The Tamerlane Principle

Got back a bit late today and didn’t have time to finish my post on how sanctions are affecting Russia, so that’s been bumped to tomorrow. In the meantime, I thought I’d re-up a 2011 post from my old blog, which I quoted last week in my post about the war. It’s called “The Tamerlane Principle”, and it explains why I think an economically interventionist state is necessary for the preservation of human liberty.

We’re all familiar with the idea that a strong national defense is an essential requirement for freedom — if people don’t band together for mutual defense against conquerors, they’ll quickly find their liberties revoked by the first tyrant who can scrape together an army. So when calling for less government intervention in the economy, libertarians often include a carve-out for national defense.
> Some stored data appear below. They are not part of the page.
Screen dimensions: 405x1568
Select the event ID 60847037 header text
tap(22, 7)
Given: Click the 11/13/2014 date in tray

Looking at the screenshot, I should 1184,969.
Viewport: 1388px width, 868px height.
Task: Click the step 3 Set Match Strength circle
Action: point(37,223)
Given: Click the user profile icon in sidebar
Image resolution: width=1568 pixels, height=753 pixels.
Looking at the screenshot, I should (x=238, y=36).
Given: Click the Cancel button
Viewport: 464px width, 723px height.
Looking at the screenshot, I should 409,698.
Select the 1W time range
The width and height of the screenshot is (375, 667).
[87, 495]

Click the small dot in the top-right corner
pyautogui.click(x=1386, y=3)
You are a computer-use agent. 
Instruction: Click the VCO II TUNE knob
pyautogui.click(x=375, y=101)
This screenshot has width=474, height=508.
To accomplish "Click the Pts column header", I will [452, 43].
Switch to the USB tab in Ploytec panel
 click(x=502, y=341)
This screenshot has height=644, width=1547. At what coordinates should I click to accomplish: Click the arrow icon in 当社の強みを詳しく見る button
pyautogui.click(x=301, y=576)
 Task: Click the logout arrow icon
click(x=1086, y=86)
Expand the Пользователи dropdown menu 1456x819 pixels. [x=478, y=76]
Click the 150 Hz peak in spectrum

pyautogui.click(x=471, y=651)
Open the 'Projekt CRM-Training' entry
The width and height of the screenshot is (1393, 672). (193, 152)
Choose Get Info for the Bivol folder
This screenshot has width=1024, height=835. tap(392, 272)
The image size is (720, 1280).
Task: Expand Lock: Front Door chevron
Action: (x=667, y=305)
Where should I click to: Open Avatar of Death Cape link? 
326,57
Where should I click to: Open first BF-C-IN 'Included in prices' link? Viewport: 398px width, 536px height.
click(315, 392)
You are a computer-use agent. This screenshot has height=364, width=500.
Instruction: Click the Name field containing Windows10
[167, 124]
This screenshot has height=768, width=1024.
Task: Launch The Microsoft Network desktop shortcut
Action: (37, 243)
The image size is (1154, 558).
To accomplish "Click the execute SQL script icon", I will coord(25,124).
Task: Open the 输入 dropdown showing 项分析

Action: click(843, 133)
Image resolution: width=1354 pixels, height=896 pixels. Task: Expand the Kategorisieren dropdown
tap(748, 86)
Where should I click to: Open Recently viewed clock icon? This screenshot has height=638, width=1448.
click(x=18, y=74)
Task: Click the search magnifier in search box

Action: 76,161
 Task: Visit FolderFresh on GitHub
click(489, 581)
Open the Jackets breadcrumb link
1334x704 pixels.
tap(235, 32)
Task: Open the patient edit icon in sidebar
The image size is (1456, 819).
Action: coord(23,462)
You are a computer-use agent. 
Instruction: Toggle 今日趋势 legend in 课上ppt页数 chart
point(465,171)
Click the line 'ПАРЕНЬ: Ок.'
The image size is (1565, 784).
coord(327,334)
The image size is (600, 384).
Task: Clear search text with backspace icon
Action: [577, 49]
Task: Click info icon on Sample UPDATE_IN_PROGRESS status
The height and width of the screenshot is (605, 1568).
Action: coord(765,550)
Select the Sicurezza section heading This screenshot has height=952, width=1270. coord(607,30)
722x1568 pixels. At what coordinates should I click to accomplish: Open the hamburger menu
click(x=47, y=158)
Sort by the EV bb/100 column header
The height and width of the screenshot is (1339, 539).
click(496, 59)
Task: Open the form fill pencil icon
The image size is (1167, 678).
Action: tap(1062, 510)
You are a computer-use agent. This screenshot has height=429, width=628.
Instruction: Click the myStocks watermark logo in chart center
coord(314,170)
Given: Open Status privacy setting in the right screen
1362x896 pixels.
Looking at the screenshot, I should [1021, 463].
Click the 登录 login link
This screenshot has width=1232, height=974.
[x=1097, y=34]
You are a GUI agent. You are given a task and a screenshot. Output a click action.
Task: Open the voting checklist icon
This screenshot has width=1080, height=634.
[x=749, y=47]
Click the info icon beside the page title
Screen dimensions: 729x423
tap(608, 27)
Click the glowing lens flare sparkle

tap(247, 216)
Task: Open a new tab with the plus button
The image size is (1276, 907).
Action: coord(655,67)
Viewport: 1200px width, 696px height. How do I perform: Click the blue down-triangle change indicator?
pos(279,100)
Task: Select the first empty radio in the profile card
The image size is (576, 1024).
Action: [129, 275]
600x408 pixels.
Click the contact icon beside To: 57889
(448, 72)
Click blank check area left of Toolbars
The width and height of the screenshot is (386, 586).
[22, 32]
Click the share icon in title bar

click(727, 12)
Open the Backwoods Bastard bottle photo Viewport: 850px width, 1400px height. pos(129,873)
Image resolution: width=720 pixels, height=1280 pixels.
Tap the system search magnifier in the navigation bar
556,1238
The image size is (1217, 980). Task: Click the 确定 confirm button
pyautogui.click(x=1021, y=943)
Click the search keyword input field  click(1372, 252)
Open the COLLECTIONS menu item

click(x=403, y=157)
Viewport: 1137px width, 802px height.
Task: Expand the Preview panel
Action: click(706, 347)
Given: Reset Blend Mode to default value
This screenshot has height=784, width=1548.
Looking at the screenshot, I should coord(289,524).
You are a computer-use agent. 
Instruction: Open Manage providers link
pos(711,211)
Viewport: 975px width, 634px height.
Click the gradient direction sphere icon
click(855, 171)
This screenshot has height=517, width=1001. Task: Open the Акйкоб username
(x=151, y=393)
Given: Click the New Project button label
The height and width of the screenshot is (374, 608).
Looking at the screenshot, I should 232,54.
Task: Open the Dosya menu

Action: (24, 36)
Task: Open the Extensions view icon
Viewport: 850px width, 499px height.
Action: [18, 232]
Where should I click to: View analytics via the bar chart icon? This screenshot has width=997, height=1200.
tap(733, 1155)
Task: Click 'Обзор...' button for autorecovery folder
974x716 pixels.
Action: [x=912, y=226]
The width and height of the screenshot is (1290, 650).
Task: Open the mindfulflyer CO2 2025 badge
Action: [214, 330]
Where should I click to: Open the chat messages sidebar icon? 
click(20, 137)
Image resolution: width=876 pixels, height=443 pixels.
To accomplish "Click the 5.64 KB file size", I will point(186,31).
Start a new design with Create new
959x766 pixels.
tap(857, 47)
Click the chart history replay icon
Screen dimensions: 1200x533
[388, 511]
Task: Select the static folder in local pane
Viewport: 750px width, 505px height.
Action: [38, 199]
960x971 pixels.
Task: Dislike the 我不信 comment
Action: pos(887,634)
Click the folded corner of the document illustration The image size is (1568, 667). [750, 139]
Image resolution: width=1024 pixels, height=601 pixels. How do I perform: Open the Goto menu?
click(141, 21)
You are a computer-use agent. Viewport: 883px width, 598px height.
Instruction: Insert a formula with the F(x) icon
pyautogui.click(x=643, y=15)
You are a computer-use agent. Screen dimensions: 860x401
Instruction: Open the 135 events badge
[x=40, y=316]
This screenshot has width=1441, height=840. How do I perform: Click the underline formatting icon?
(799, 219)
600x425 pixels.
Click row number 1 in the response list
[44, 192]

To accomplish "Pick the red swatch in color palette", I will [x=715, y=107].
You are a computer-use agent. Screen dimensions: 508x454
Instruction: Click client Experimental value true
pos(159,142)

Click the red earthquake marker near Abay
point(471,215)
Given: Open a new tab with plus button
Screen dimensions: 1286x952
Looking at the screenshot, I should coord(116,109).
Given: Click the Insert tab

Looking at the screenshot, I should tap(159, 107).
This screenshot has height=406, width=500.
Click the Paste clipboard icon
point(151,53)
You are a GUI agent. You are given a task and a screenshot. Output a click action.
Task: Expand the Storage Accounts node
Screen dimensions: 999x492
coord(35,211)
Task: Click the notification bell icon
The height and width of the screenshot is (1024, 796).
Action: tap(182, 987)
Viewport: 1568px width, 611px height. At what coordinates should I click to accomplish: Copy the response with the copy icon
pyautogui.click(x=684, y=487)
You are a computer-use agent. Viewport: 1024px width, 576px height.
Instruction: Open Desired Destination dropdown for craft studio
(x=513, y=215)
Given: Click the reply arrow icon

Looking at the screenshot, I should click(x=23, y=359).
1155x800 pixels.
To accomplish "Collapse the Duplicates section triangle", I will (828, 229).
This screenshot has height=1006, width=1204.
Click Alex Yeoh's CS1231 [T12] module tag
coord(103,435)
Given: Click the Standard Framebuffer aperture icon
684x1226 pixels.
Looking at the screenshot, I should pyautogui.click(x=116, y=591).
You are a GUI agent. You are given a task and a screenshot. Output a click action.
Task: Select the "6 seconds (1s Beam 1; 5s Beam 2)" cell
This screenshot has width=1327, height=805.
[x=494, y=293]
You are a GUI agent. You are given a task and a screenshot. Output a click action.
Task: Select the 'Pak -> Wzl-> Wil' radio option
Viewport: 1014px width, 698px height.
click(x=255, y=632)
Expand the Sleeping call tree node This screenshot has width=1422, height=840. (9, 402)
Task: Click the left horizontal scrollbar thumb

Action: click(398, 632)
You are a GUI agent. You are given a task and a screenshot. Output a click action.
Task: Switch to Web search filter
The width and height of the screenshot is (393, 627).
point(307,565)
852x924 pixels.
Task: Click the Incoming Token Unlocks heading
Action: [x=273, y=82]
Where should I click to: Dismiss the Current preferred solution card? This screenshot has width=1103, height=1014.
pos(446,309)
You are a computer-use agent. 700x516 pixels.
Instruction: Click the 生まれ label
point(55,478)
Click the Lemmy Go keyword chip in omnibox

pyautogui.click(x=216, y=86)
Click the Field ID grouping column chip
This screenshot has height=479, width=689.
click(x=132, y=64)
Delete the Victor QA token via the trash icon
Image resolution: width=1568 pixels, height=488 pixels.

Fine and good. But I argue here that government intervention in the economy needs to go far beyond maintenance of an army in order to safeguard liberty. A modern military is not just a bunch of guys with rifles — it’s a highly complex, specialized force deeply dependent on advanced technology, high-throughput manufacturing, efficient administration, a literate and educated recruitment pool, and many other features of a modern rich industrialized economy. Those things in turn depend crucially on state-provided public goods such as infrastructure, education, bureaucracy, basic research, and potentially even industrial policy. If we are to have the power to safeguard our individual liberties, we need a strong and efficient state to shape our society into one capable of defending itself.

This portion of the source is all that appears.